Data entries
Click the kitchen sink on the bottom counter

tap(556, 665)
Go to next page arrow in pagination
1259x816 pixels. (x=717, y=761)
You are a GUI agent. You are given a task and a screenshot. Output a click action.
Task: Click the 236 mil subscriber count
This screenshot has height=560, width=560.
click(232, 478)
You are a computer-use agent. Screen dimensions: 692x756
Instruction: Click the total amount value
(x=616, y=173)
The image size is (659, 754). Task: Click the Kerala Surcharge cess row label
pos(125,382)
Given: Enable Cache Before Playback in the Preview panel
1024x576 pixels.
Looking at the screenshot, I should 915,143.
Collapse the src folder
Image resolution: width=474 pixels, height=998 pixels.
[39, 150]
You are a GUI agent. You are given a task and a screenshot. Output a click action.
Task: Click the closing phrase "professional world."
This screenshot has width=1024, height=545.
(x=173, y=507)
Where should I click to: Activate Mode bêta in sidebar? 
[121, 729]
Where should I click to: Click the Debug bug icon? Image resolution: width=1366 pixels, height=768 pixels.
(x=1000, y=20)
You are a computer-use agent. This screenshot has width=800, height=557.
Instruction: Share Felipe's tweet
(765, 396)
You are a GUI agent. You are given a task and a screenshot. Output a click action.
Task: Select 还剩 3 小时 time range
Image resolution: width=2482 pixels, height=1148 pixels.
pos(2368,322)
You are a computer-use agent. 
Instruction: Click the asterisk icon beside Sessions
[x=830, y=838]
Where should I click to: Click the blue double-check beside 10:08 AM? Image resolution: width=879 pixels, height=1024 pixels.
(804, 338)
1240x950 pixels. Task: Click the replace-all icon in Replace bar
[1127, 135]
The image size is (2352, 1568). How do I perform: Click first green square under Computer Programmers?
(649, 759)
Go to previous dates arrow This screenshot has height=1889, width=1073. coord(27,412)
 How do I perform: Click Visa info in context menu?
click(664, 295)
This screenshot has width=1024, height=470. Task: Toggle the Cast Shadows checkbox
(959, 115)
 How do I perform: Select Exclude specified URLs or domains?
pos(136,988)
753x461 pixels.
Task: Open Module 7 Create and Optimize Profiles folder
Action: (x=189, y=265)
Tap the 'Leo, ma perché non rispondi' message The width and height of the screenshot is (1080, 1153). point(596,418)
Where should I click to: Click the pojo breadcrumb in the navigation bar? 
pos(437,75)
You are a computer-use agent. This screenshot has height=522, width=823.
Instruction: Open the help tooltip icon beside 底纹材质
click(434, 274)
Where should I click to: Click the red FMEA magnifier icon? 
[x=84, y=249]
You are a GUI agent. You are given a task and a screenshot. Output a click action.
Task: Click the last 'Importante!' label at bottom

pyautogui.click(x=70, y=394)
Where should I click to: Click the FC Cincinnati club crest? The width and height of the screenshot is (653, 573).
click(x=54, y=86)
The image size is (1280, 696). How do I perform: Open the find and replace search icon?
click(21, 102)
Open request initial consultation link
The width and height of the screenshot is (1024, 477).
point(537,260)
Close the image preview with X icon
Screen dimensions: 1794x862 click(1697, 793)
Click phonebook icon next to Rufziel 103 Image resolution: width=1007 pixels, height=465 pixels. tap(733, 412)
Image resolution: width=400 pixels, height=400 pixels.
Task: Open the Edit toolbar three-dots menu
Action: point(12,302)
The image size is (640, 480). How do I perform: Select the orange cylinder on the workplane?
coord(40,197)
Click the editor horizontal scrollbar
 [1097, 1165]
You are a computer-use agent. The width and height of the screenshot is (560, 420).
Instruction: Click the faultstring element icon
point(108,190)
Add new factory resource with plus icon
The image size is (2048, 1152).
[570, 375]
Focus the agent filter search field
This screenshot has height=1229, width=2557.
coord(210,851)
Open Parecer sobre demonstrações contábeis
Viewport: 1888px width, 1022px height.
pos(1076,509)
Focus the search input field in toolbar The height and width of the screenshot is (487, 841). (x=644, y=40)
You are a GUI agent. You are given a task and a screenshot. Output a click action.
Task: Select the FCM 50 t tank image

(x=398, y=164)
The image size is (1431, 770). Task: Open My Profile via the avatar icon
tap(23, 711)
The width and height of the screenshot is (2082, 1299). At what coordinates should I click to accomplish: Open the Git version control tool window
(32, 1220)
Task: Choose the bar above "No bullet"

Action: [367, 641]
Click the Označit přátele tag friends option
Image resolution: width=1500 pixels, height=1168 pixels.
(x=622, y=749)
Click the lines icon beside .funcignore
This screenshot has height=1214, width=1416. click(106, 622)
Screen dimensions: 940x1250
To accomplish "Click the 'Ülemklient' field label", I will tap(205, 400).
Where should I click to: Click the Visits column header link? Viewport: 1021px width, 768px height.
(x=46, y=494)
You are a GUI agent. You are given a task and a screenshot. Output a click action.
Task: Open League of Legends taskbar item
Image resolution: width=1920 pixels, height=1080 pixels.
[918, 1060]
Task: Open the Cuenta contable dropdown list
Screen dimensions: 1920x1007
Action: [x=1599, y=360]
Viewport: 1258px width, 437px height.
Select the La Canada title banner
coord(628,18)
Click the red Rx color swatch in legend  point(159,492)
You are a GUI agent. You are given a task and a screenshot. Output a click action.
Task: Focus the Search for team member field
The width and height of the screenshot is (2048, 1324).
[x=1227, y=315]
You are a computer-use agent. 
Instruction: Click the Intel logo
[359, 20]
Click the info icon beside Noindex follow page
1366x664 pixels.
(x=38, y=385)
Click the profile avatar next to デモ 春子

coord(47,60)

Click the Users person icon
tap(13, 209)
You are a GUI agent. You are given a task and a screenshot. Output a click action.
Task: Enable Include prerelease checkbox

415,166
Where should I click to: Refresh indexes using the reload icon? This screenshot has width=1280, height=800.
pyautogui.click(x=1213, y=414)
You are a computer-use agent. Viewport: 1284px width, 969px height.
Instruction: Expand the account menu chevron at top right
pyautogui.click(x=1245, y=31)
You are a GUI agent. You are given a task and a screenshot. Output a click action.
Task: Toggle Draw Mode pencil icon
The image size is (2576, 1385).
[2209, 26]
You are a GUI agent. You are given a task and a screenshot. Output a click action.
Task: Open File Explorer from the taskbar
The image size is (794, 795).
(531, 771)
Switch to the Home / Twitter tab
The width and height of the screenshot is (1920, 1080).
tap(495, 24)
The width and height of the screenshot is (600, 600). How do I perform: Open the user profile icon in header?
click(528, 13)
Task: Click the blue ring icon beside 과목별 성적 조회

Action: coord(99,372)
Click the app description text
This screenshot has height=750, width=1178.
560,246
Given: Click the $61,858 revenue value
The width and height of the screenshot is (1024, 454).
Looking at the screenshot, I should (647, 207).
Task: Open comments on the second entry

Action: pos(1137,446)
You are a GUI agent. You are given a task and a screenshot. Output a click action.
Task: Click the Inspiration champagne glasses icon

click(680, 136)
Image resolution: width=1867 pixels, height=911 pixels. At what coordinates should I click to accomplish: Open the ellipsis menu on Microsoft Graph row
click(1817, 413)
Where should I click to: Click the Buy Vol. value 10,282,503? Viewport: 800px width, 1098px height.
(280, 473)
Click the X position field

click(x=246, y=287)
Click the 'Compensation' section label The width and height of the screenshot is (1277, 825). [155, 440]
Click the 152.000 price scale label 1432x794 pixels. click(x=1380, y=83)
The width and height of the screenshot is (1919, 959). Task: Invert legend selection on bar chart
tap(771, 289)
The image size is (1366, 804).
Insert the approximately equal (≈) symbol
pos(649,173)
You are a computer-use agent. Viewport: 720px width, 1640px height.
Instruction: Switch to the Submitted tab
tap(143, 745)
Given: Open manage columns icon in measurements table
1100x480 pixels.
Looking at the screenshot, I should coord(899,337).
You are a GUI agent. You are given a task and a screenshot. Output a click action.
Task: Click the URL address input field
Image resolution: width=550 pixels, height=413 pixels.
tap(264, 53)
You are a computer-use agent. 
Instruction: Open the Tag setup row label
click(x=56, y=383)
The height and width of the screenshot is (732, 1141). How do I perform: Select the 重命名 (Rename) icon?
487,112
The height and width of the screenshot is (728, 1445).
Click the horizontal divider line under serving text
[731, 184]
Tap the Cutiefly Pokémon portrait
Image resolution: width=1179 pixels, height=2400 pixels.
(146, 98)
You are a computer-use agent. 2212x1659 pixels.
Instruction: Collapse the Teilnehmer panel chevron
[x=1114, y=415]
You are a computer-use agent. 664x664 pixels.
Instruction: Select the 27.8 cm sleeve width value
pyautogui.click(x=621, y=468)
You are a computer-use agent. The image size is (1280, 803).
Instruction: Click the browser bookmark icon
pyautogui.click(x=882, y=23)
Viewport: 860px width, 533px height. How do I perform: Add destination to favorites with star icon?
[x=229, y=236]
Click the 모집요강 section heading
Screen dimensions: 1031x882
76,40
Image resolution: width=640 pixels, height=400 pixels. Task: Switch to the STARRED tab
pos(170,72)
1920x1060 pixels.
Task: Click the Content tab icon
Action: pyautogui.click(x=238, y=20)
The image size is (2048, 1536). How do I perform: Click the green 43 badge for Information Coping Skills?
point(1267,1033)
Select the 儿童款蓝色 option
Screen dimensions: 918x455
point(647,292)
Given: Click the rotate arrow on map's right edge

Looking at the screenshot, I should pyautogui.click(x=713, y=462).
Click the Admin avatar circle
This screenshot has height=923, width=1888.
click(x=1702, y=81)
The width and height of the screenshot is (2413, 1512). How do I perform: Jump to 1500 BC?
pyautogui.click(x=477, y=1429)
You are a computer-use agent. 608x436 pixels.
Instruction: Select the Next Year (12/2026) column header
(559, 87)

● Problem details
Reproduce verbatim the lines from the line with "Given: Click the $61,858 revenue value" to the line with "click(1817, 413)", including both of those lines.

● Final result
Given: Click the $61,858 revenue value
The width and height of the screenshot is (1024, 454).
Looking at the screenshot, I should (647, 207).
Task: Open comments on the second entry

Action: pos(1137,446)
You are a GUI agent. You are given a task and a screenshot. Output a click action.
Task: Click the Inspiration champagne glasses icon

click(680, 136)
Image resolution: width=1867 pixels, height=911 pixels. At what coordinates should I click to accomplish: Open the ellipsis menu on Microsoft Graph row
click(1817, 413)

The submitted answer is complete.